基因表达模式与发病调查：幼苗期接种的可靠性检验

1. 试验材料和根肿病原

试验材料为甘蓝型油菜根肿病高抗品系“ZHE-226”（记为R），根肿病高感材料“10159”（记为S）为本课题组选育的甘蓝型油菜纯系材料。播种后，于人工气候箱中进行培养，幼苗期进行接种。根肿病原为楚雄东瓜镇采集的油菜发病根瘤。

2. 根肿病接种试验

取单个根瘤接种根肿病感病油菜，发病后收集根瘤经腐烂处理2天后提取休眠孢子。采用灌根法接种，油菜幼苗每钵接种5毫升悬浮液（每毫升休眠孢子悬浮液含1×107个休眠孢子），并于0 hpi、12 hpi、48 hpi、72 hpi取样，用灭菌水清洗根部去除表面的休眠孢子和泥土，取根组织投入冻存管中于液氮中快速冷却，并于-70℃超低温冰箱中保存备用，每个时间点设三个生物学重复。为检验接种是否可靠，于接种后30天进行发病调查。

3. 总RNA提取及质检

采用RNAiso Plus试剂（TAKARA公司）提取总RNA并用DNaseⅠ消化基因组DNA。使用Agilent 2100 Bioanalyzer （Agilent RNA 6000 Nano Kit） 检测RNA的浓度和完整性即RIN值（RNA integrity number），使用紫外分光光度计NanoDrop检测RNA纯度（OD260/280）。(www.xing528.com)

4. cDNA文库构建及RNA测序

RNA经质检合格后，用带有Oligo（dT）的磁珠富集mRNA；加入打断试剂将mRNA打断成150～200 nt的短片段，以短片段mRNA为模板，用6碱基随机引物反转录合成第一链cDNA，配制反应体系合成双链cDNA，并采用Ampure XP Beads试剂盒纯化双链cDNA。纯化后的双链cDNA进行黏性末端修复，在3′末端加上碱基A并连接接头，最后进行片段大小选择和PCR扩增；构建好的文库用Agilent 2100 Bioanalyzer和ABI StepOnePlus Real-Time PCR System质检合格后，使用IlluminaHiSeqTM 4000测序仪进行测序，委托成都生命基线科技有限公司完成。

5. RNA-seq分析

测序获得的原始数据经过软件trimmomatic质控后得到高质量的clean reads，采用HISAT2软件将clean reads比对到油菜参考基因组（http：//brassicadb.org/brad/datasets/pub/Genomes/ Brassica_ napus/Brassica_napus_v4.1.chromosomes.fa.gz）序列上，采用软件htseq-count提取各个基因上比对到的readscount数值矩阵，用于后续分析。

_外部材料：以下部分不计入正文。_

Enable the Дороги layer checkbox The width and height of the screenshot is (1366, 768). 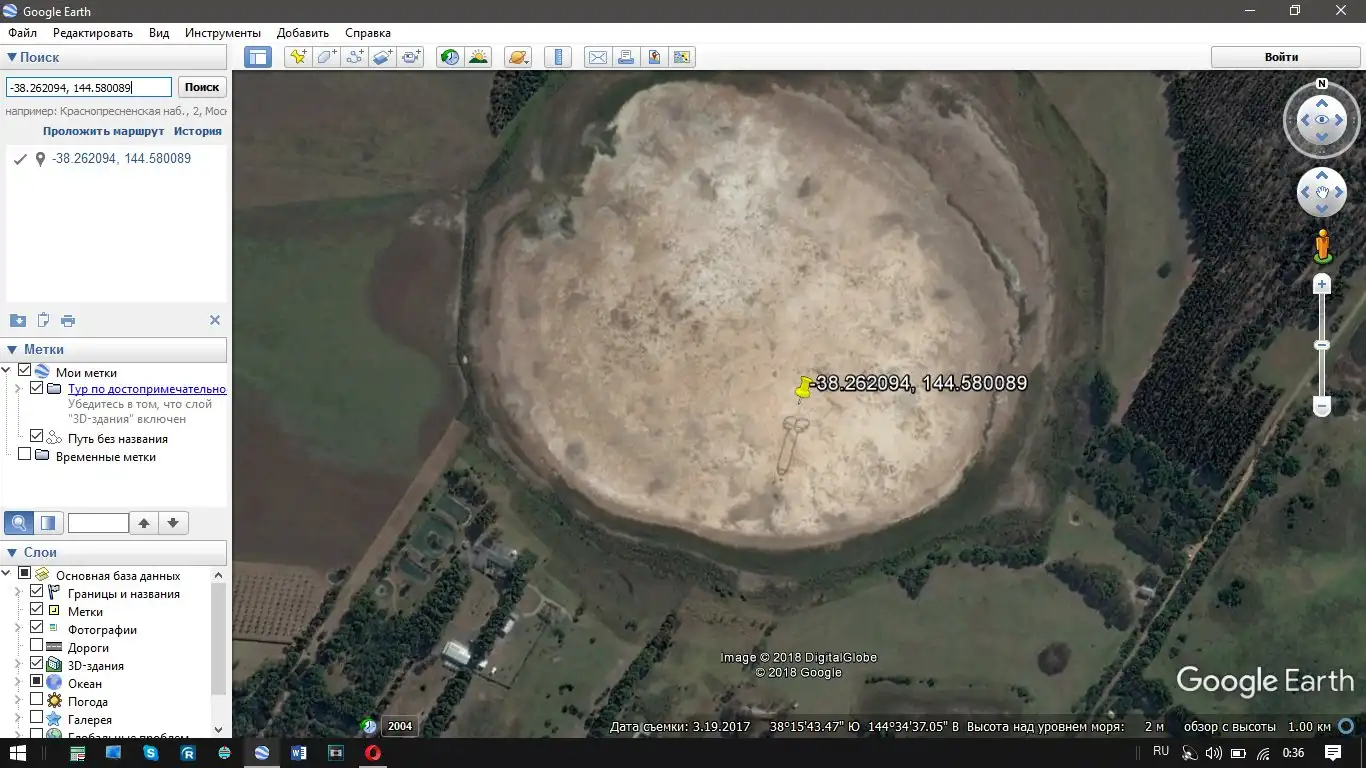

采用DESeq2软件对各油菜样品进行基因差异表达水平分析，定量方法采用FPKM，差异基因差异程度的筛选采用表达差异倍数（Fold change， FC）的方法，判断条件为︱log2FC︱≥1，P≤0.05。采用Gene Ontology数据库 （http：//geneontology.org）和KEGG（Kyoto Encyclopedia of Genes and Genomes）数据库（http：//www.genome.jp/ kegg/pathway.html）对油菜基因序列进行注释。采用软件TBtools分别进行GO富集分析和KEGG富集分析。各个时间点基因表达模式用维恩图进行表示，热图采用R软件进行绘制。